Antimalarial Chemotherapy. Mechanisms of Action, Resistance, and New Directions in Drug Discovery

Vol. 96(8): 1185-1186, November 2001

Publisher: Edited by Philip J. Rosenthal, MD

Humana Press, Totowa, New Jersey, USA

396 pages, Price US$ 135.00

Malaria, one of the most ancient human diseases affects 400 million people yearly and causes over 2.5 million deaths, mostly children, in sub-Saharan Africa, where the disease is hyperendemic. Africa accounts for more than 90% of the total cases, followed by India and Brazil, in disease prevalence. In Brazil, malaria remains endemic in the Amazon, with 630,000 cases per year, mostly in adults with a mortality rate of 225 last year, mainly due to late diagnosis, to inadequate treatment or multi-drug resistant parasites. Being an acute disease , with typical symptoms (headache, recurrent fever, among others), individuals affected by malaria in endemic areas often self-medicate with available antimalarial drugs or with medicinal plants.

The book on malaria chemotherapy meets high standards, is enjoyable reading, and presents data on all antimalarial drugs, how they work and mechanisms of drug resistance. It is an excellent guide for searching for new molecules or working with the available ones. It has 20 chapters written by specialists in the field, ideal for specialists, mainly chemists, but certainly helpful to those catching up on the subject (parasitologists, pharmacologists) and to graduate students working on drug discovery. There are not many groups working on drug development, in Brazil, but the fact that several phytochemists have become interested in antimalarial drug discovery and isolating molecules from plants makes these scientists a target for the book.

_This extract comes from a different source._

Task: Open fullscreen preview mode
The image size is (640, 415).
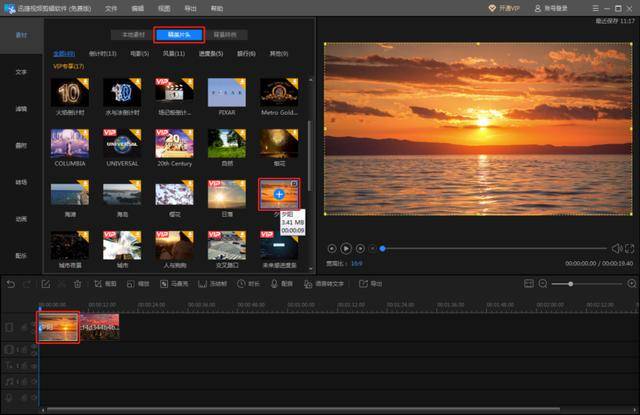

The book is divided in three parts. Part I - Introduction (5 chapters): the needs for new approaches to antimalarial chemotherapy; the history of antimalarial drugs; the transport and routes in the Plasmodium infected red blood cells; the food vacuole of the parasites; clinical and public health implications of antimalarial drug resistance. Part II - Established antimalarial drugs and compounds under clinical development (7 chapters): chloroquine and other quinolines; 8-aminoquinolines; mechanisms of drug resistance; folate antagonists; artemisinin and derivatives; atavaquone-proguanil combination; antimalarial drug portfolio and research pipeline (ranging from promising lead compounds to those still undergoing research). Part III - New compounds, new approaches and new targets (8 chapters): novel quinolines; trioxanes and endoperoxides; antibiotics, the plasmodial plastid organelle; antimetabolites; iron chelators; protease inhibitors; inhibitors of phospholopid metabolism; and antimalarial drugs based on parasite-induced transport.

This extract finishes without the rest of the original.